Upasna Mohapatra is a youth leader of the Bharatiya Janata Party.

Biography
Hailing from Brahmagiri, Odisha, Mohapatra is the great granddaughter of Bakshi Jagabandhu Bidyadhar who pioneered the Paika rebellion in East India which happens to be the very first rebellion against the British empire (1817), much before the Sepoy mutiny (1857).
Her political career has been passed on to her from her late father Lalatendu Bidyadhar Mohapatra who was a leader of Odisha Congress.
She studied in two private schools of Bhubaneswar and Cuttack and pursued higher studies in Sophia College, Mumbai from 2015.

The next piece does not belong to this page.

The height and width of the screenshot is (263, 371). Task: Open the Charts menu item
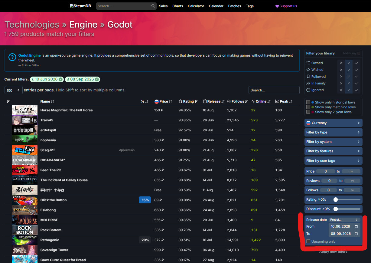coord(178,6)
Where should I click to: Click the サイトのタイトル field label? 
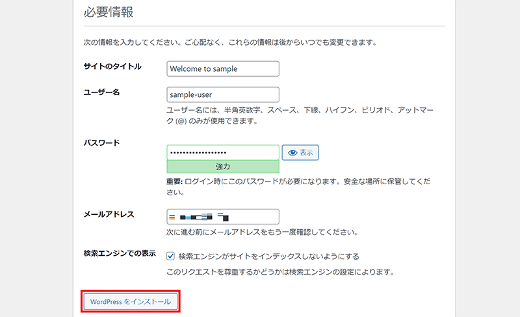pyautogui.click(x=112, y=66)
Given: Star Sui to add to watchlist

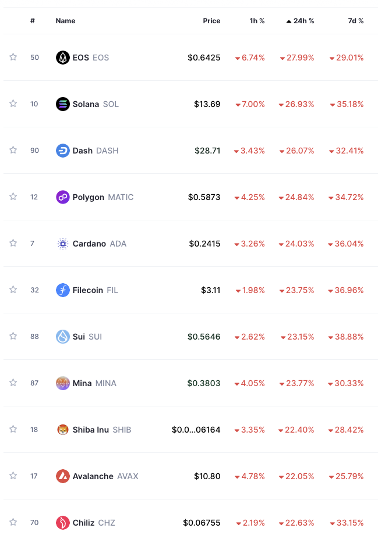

Although Mohapatra had not confirmed her political career until October 2017  she had been in the limelight after being active in the 2014 general elections and raising her voice in several political and social matters. She has been prominent in the regional media.

On 14 October 2017 she joined the BJP under the leadership of Dharmendra Pradhan. She was appointed the state coordinator of BJP in August 2018 and  state convener of the I support Modi campaign.

Upasna spearheaded the Brahmagiri assembly campaign for her uncle Lalitendu Bidyadhar Mohapatra in the 2019 Assembly elections where he took the seat of Brahmagiri and is the current MLA of Brahmagiri Assembly segment.

In June 2019, shortly after the announcement of the election results, Upasna got engaged to Mumbai-based businessman Subhransu Sekhar Biswal in a formal ceremony in Bhubaneswar.

Subhransu and Upasna tied the knot on 17.02.2021 in an intimate ceremony surrounded by friends and family.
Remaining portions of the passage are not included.